New under the BSA: remediation orders and remediation contribution orders
First, the BSA creates new routes to assist with remediation for buildings at least 11 metres high or having at least 5 storeys. The relevant sections came into force on 28 June 2022. The first is the ‘remediation order’ (BSA, s 123). This enables the First-tier Tribunal (FTT) to order a landlord (who is required under a lease to repair/maintain) to remedy defects causing a building safety risk. In addition, section 124 creates a right to ask for a ‘remediation contribution order’. This enables the FTT to make an order requiring a company or partnership to make a payment to meet costs incurred or to be incurred in remedying defects that create a building safety risk. The order can be made against the developer, the current landlord, and the landlord on 14 February 2022 (the day that Michael Gove, then Secretary of State for Levelling Up, announced ‘tough new measures’ said to force the industry to pay and to protect leaseholders). Both the remediation order and the remediation contribution order seek to respond to the current building safety crisis as they are ‘backwards looking’ and only apply to defects stemming from works undertaken in the 30 years prior to 28 June 2022.
There is much of legal interest in these provisions. In various places, including the remediation contribution order, the BSA enables the corporate veil to be pierced. It does this by expanding the list of those against whom an order can be made (the landlord, developer) to include persons ‘associated’ with one of these. Association is defined in section 121. The details are complex, but one illustration is that companies would be associated if a person is a director of both companies. In company law, the rights and obligations of a company are those of that legal personality alone; and this has been referred to as the ‘most fundamental principle of company law’. As Liam Spender commented, looking behind one company and into another (what lawyers call “piercing the corporate veil”) is not something the courts do lightly, yet this is what the BSA allows. A further point of interest is that it is usual for a person to come under a liability (for example, to fix, to pay) only if they are in breach of a duty. Under neither section 123 nor section 124 is there mention of a need to prove such a breach. Indeed, the FTT may make a remediation contribution order simply on the ground that is ‘just and equitable to do so’. This is unanchored. If section 124 is used it will be interesting to see how the jurisdiction is exercised: will the FTT look for some element of ‘culpability’, or will it take account of ‘deep pockets’?

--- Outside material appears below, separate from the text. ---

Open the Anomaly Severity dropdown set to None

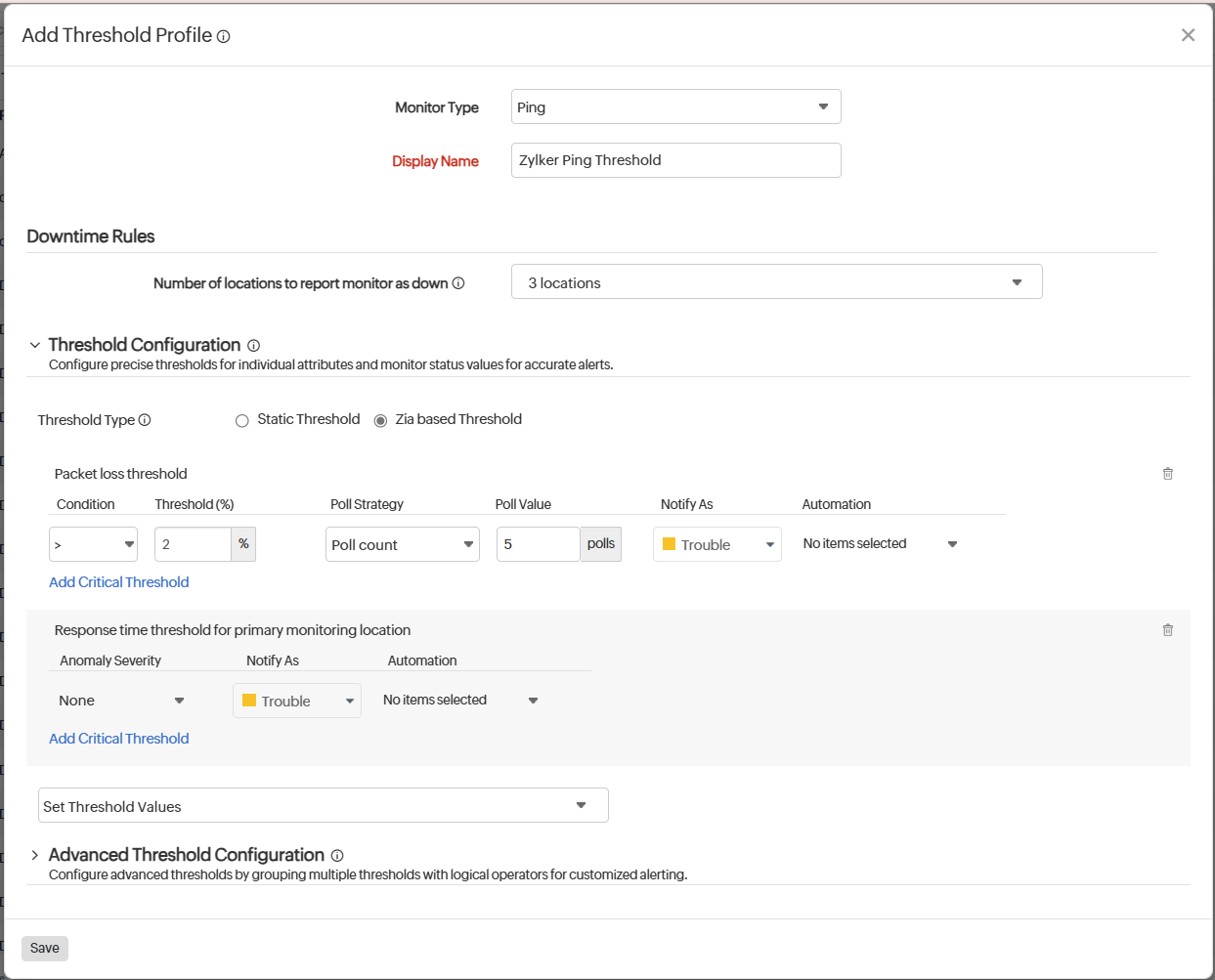[122, 700]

Extending limitation periods under the Defective Premises Act 1972 (DPA)
The DPA offers a more likely route to claim than either contract or the tort of negligence. In Naylor v Roamquest (mentioned in the previous post) all of the claimants were relying on the DPA whereas only the original purchasers from the developer could bring contract claims. Under the DPA a person who does work in connection with providing a dwelling owes a duty to (inter alia) persons who acquire an interest (such as a lease) to see that the work is done professionally, with proper materials, and so that the dwelling is fit for habitation when completed.
Where work is undertaken to remedy an earlier defect, under the DPA the cause of action accrues at the time of completion of the remedial work. The DPA duty has been further extended by the insertion of a new section 2A (which, at the time of writing is in force but the government legislation website does not include it, even though it states it is up to date with changes) that extends (for the future) the duty to work done in relation to existing buildings. The DPA is further discussed by Britton.

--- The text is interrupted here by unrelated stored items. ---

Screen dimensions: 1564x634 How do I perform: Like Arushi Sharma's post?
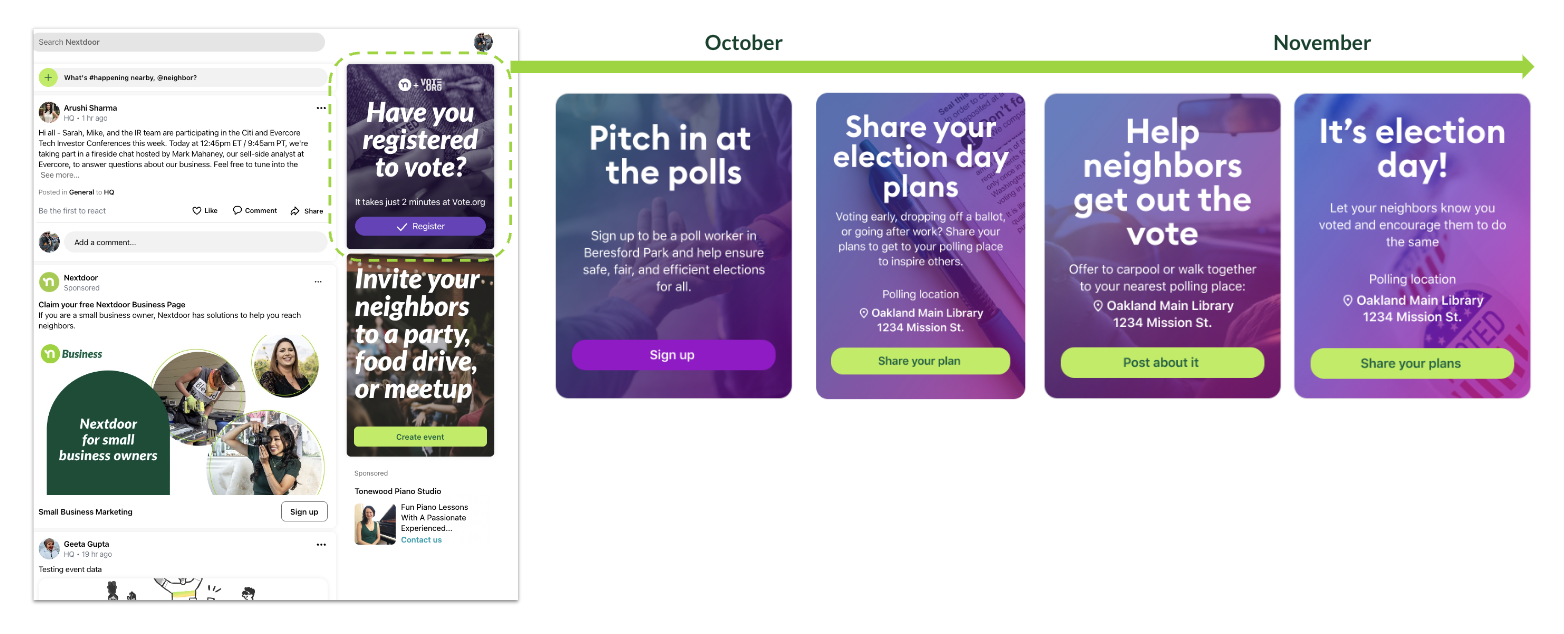coord(205,211)
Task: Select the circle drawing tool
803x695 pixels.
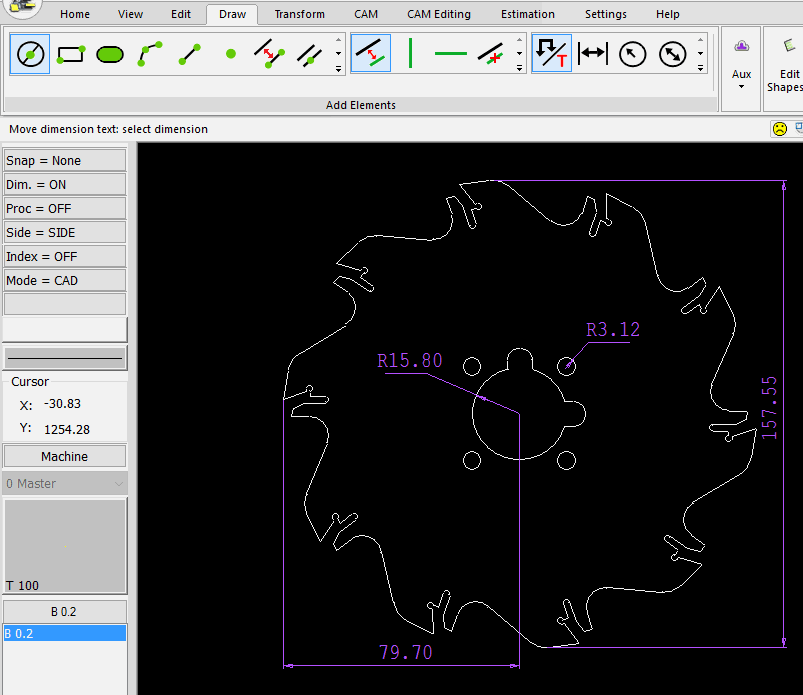Action: coord(30,53)
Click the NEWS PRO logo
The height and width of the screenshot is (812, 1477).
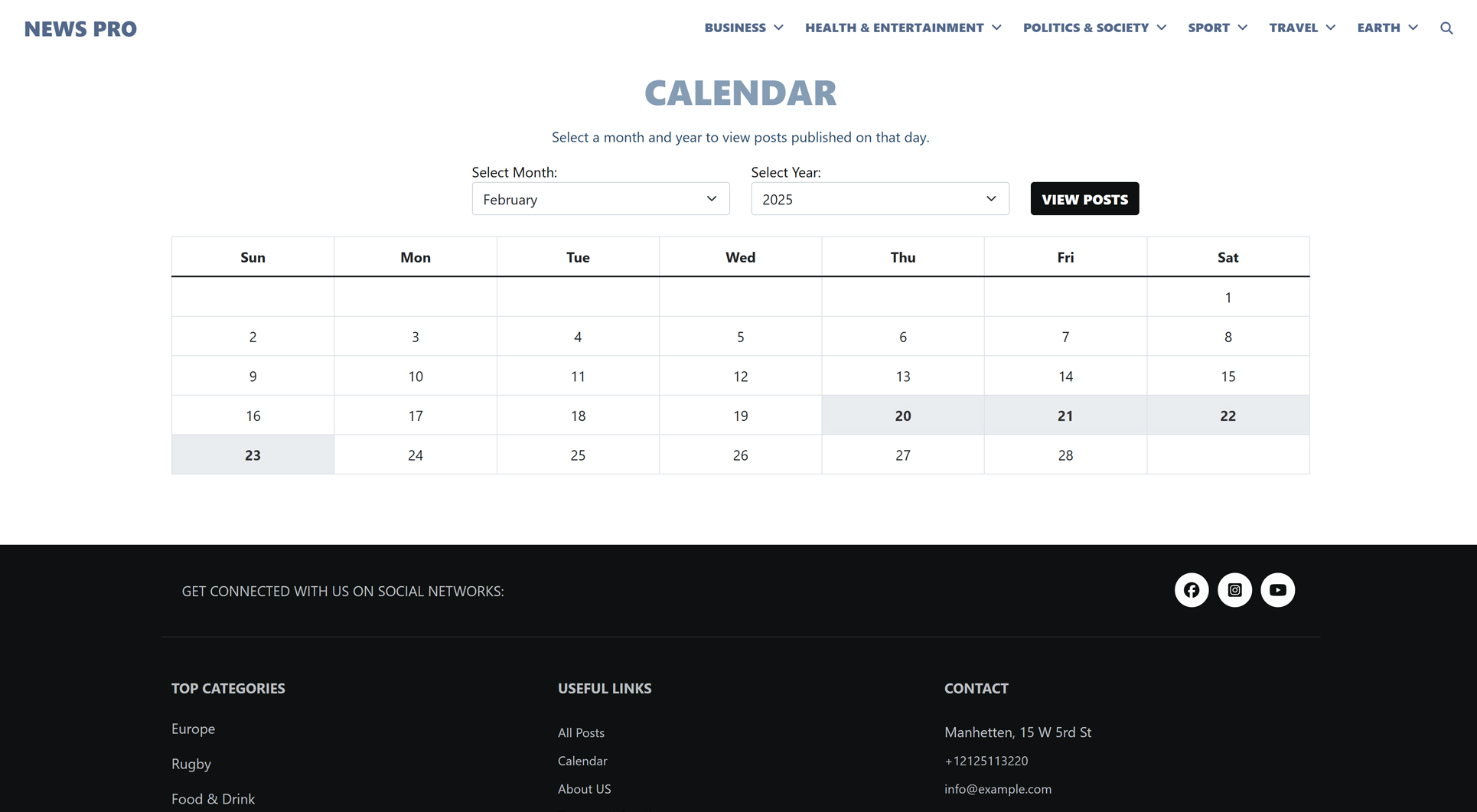point(80,29)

A serious obstacle with the DPA was that the limitation period only ran for six years from completion of the dwelling. What “completion” means for these purposes is not defined. Practice under building contracts may provide an answer. ‘Practical completion’ could be the guide, which occurs when there is, according to Lord Diplock in Kaye v Hosier & Dickinson (1972), ‘the absence of any patent defects in materials or workmanship’. An alternative position, less intuitive as building work will often remain to be completed, is to assume that completion means the date on which the building control certificate of completion is issued. This will be before the date on which the leaseholder legally completes, or the date on which any insurance policies (such as NHBC policies) take effect. With flats, individual units may be completed before the block as a whole, complicating the analysis. A fresh cause of action may arise where a developer does further work to rectify a defect caused by its original breach of the DPA, but again fails to adopt workmanlike practice or use proper materials, setting a new limitation date (s 1(5) DPA, Alderson and another v Beetham Organization Ltd). This fresh cause of action does not apply to the original works: Sportcity 4 Management Ltd and others v Countryside Properties (UK) Ltd.

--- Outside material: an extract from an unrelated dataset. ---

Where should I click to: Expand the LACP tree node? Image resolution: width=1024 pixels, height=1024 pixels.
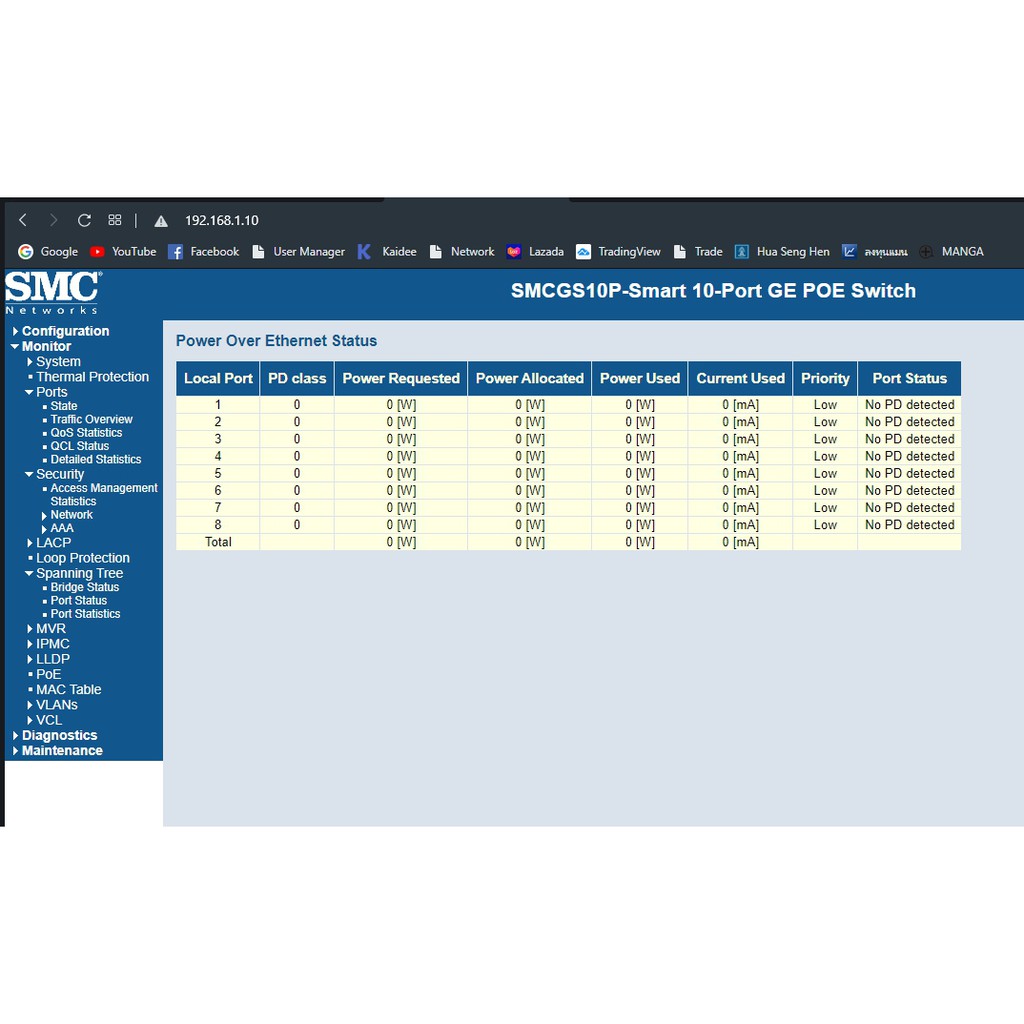[53, 543]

The BSA radically changes the limitation periods under the DPA by inserting a new section 4B into the Limitation Act 1980 (also not yet showing on legislation.gov.uk). For the future it will be 15 years from the date on which the right of action accrued, reflecting the long-stop in the Latent Damage Act 1986 (discussed in the previous post). The most significant change is backwards looking: where a person was entitled to bring an action on 28 June 2022, the limitation period is extended to 30 years. For those who will reach the 30 year point between 28 June 2022 and 28 June 2023, the 30 year end point will be 28 June 2023. But they will need to act very quickly in order to get a claim issued by then.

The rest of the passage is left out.